You can read the article, which goes into far more detail than I will here.  But the gist is that the leg drive helps properly position the head and shoulders so that you can get the maximum strength out of your muscles.  It also helps with arching the back, and I won't even touch that one -- the physics of the spine is astonishingly beautiful, but painfully complex.  If the experts say you want an arch there, I really won't question them.
It doesn't look to be actually "lifting" the bar with the force of the legs.  It looks to be all about positioning muscles and ensuring they have the support needed to be stable.
A: This answer is more me having fun playing with the toy model than trying to answer the question directly, which I think Cort Ammon has already answered.
Much of the effectiveness of doing this kind of technical lift is surely in greater body stability, as Cort Ammon explained. But I think a toy model can explain why the weightlifter feels the sensation he feels, and unless I've made a reasoning error, it also highlights another reason why the technique is useful that is missed by the biomechanics approach.

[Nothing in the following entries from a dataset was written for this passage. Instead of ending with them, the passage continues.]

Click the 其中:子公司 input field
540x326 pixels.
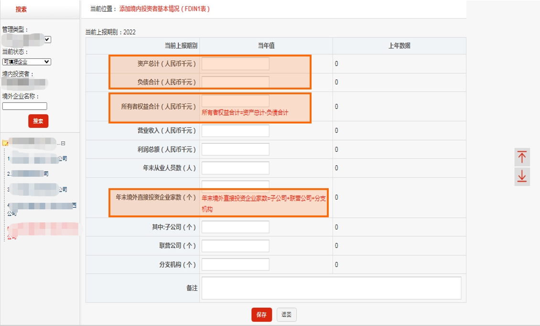point(236,226)
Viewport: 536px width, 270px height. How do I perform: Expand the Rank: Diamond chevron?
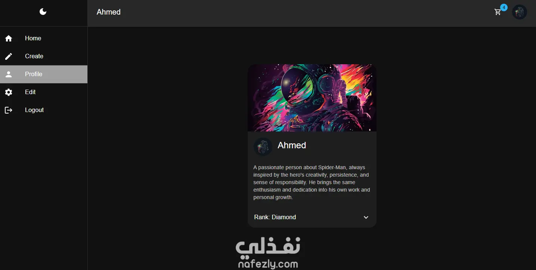[366, 217]
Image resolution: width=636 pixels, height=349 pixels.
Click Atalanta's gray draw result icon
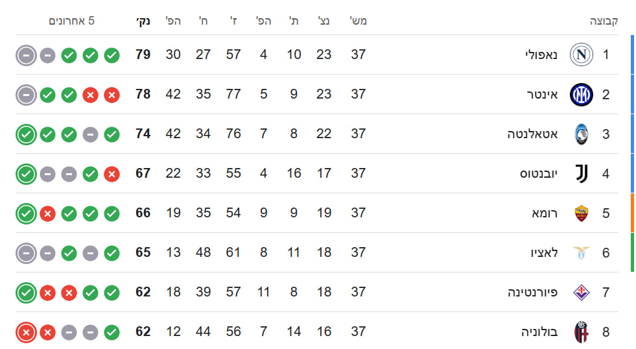click(90, 134)
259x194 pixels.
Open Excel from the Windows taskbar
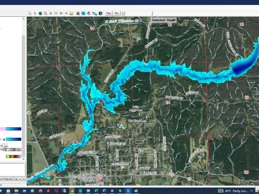point(96,191)
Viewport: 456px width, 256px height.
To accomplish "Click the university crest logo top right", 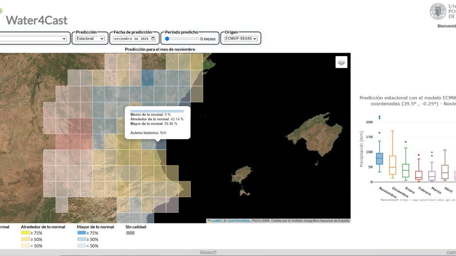I will (439, 11).
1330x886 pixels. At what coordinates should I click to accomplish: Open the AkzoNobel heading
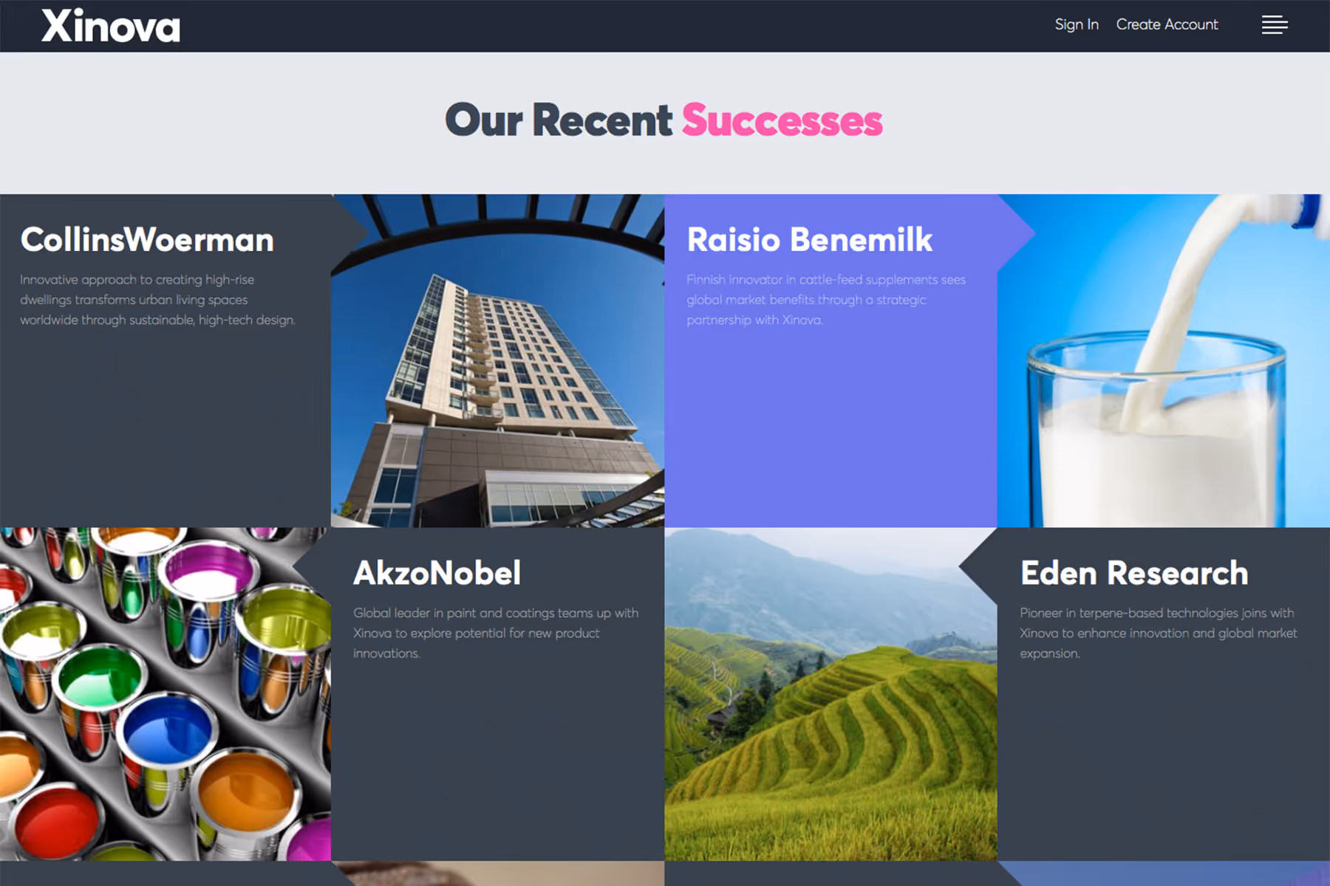pyautogui.click(x=437, y=573)
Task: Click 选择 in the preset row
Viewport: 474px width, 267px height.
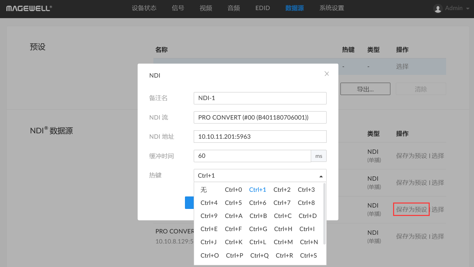Action: [402, 66]
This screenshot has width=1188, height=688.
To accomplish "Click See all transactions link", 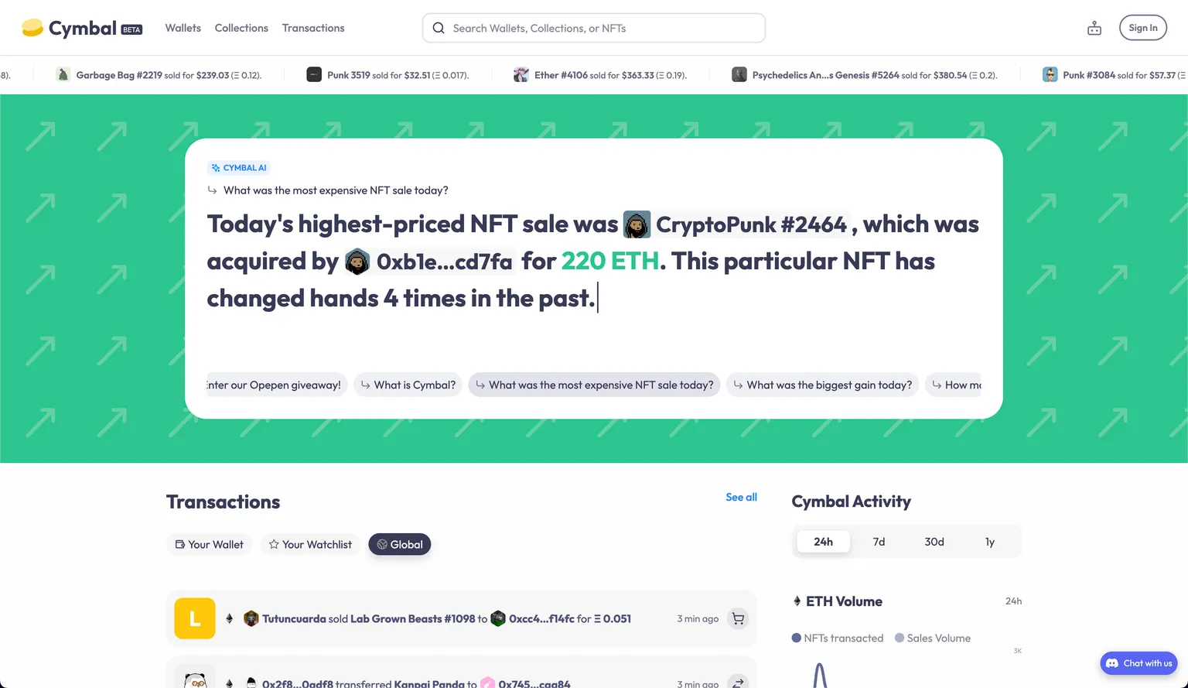I will pos(741,497).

Replace the human with a rigid bent rod on a pivot as shown. The pivot is the center of mass of the human-barbell system. The person's "head" is on the right, their hips are on the left, and their feet are at the bottom.
Constrain the pivot such that it cannot move left or right (it is held in place by static friction) and such that it cannot move upward unless the net force on it exceeds the combined weight of the human-barbell system.
Place an immovable barrier (the bench) under the horizontal portion of the bent rod.
Apply a force $F$ at the the "feet" end.
Note that this creates an equal and opposite force $-F$ at the "hips" end.
Note that this creates a torque $-F sin(\theta) A$ about the pivot.
Since the bench prevents the rod from rotating, there is an equal and opposite torque from the other side.
Therefore there is a force $F sin(\theta) A/B$ compressing the "shoulder" end into the bench.
This is the force felt by the weightlifter, who feels "like I am shoving my upper back 'down' into the bench when I use leg drive".
There is a direct consequence of this force that makes it easier to lift the bar: it moves what one might call the "effective center of gravity" of the system closer to the axis of the lift.
(I think it's more correct to say that it sets up a torque such that when the weightlifter and the barbell separate, the lateral shift in the position of the center of mass creates a proportionately smaller felt shift in the direction of the gravitational force vector... but that's much harder to visualize than making up something called the "effective center of gravity" and letting it move.)
We can diagram this out using the same toy model by getting rid of all the lateral forces (we know they are neutralized by static friction) and supposing that the body is made of three point masses located at the feet, hips, and head, while the barbell is another point mass.

Since the feet and shoulders are now "heavier" and the hips are now "lighter", this shifts the "effective center of gravity" closer to the head.
And, as with any heavy lift, the closer to the axis of the lift the weightlifter can get the center of gravity, the easier and safer the lift becomes.